**YOUR TASK**
Only one stretch of the listing below is wanted. Give it again exactly, from the line with "The width and height of the screenshot is (980, 460)." through the line with "Click 革命機ヴァルヴレイヴ2 in the table".

**RECORDS SHOWN**
>>

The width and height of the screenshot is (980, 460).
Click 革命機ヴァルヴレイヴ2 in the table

<<
>>

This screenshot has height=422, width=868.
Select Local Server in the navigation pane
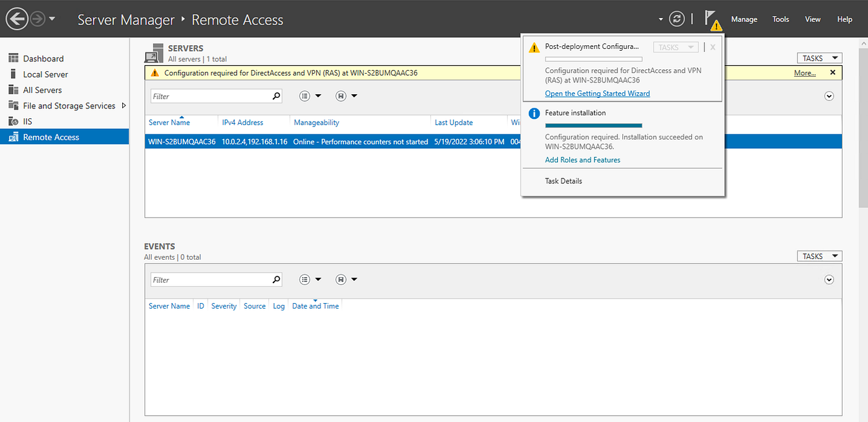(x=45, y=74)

<<
>>

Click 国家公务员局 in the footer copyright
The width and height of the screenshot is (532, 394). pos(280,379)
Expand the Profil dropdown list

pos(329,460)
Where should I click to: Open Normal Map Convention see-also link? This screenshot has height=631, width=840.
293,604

<<

**RESPONSE AREA**
The width and height of the screenshot is (980, 460).
Click 革命機ヴァルヴレイヴ2 in the table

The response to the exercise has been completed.